1964-1975: Lorin Maazel

1964
Lorin Maazel wird neuer Chefdirigent des Radio-Symphonie-Orchesters. Er legt einen besonderen Schwerpunkt auf die großen Werke von Berlioz, Bruckner und Liszt, die sogenannte "romantische Rarität". Außerdem ist Maazel eine treibende Kraft der Mahler-Renaissance.
19.4.1967
45. Konzert der Reihe Musik der Gegenwart (MdG): Uraufführung des Cellokonzerts von György Ligeti.
30. Januar 1969
Jessye Norman gibt mit dem RSO im Rahmen der Reihe "RIAS stellt vor" ihr Debüt in Berlin.
1971
Das RSO erhält den Kritikerpreis für Musik für seinen bedeutenden Einsatz auf dem Gebiet der zeitgenössischen Musik.
Januar 1973
Große Asientournee mit Lorin Maazel.
ab September 1973
Das RSO veranstaltet die ersten Abonnement-Konzerte in der Berliner Philharmonie.
1974
Gerhard Hellwig wird Intendant des RSO (bis 1979).
1975
Lorin Maazel beendet seine Chefdirigentenzeit beim RSO, während der er das Fundament für seine internationale Karriere gelegt hat.
1976-1982
Jahre ohne Chefdirigent - Das Orchester arbeitet eng mit den Dirigenten Erich Leinsdorf, Eugen Jochum, Gerd Albrecht, Gennadi Roshdestwensky und Neville Marriner zusammen.

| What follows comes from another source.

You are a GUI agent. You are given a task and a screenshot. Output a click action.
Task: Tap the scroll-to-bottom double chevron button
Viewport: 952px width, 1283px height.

Dass in dieser Zeit nichts an musikalischem Niveau verloren geht, ist hauptsächlich dem inneren Zusammenhalt des Orchesters und dem Engagement der Musiker zu verdanken.
1977
Das Land Berlin, der RIAS und der SFB treten als Gesellschafter in die RSO GmbH ein, wodurch ein wichtiger Schritt zur Existenzsicherung des Orchesters getan ist.
1979
Großer deutscher Schallplattenpreis für die Ferenc-Fricsay-Edition der Deutschen Grammophon-Gesellschaft.